What about labor issues? Worker health and safety, pensions looted and drained, growing permanent unemployment and underemployment, and outsourcing more and more jobs to fascists and communist dictatorships are not even on the peripheries of the topics covered in the debates.
When I was asked my opinion about who won the debates, I say they were not debates. But I know what won and what lost.
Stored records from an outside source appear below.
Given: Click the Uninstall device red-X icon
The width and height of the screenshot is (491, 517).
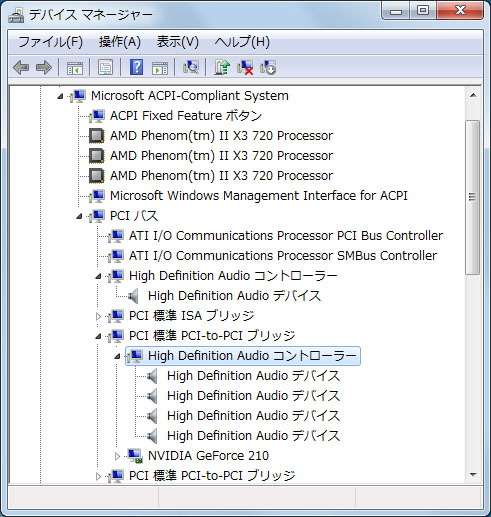Looking at the screenshot, I should click(x=245, y=67).
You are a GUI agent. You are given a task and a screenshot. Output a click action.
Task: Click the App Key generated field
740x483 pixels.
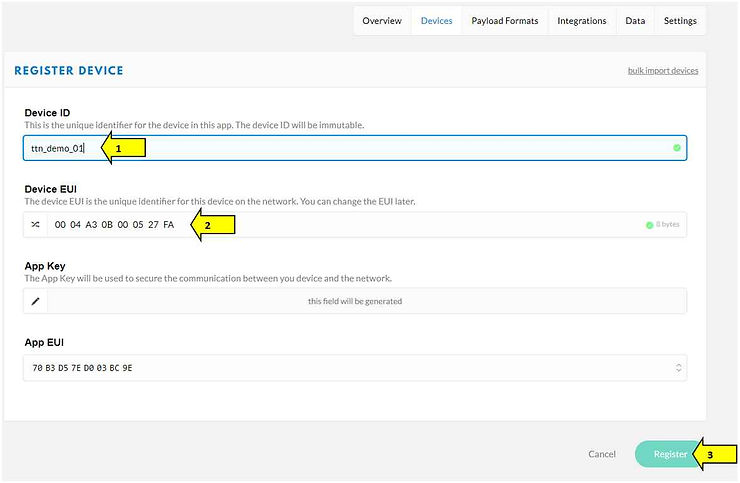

The winners were big business, bailouts for Wall Street, an expansionary NATO, a boondoggle missile defense program, nuclear power, the military-industrial complex and its insatiable thirst for trillions of taxpayer dollars, for starters.
What lost was peace advocacy, international law, the Israeli-Palestinian peace movement, taxpayers, consumers, Africa and We the People.
The language of avoidance to address and challenge corporate power is spoken by both McCain and Obama, though interestingly enough, McCain occasionally uses words like “corporate greed” to describe his taking on the giant Boeing tanker contract with the Pentagon.
Funded by beer, tobacco, auto and telecommunications companies over the years, the corporation known as the Commission on Presidential Debates features only two corporate-funded candidates, excludes all others and closes off a major forum for smaller candidates, who are on a majority of the states, to reach tens of millions of voters.
In the future, this theatre of the absurd can be replaced with a grand coalition of national and local citizen groups who, starting in March, 2012 lay out many debates from Boston to San Diego, rural, suburban and urban, summon the presidential candidates to public auditoriums to react to the peoples’ agendas.
Can the Democratic and Republican nominees reject this combination of labor, neighborhood, farmer, cooperative, veteran’s, religious, student, consumer and good government with tens of millions of members? It will be interesting to see what happens if they do or if they do not.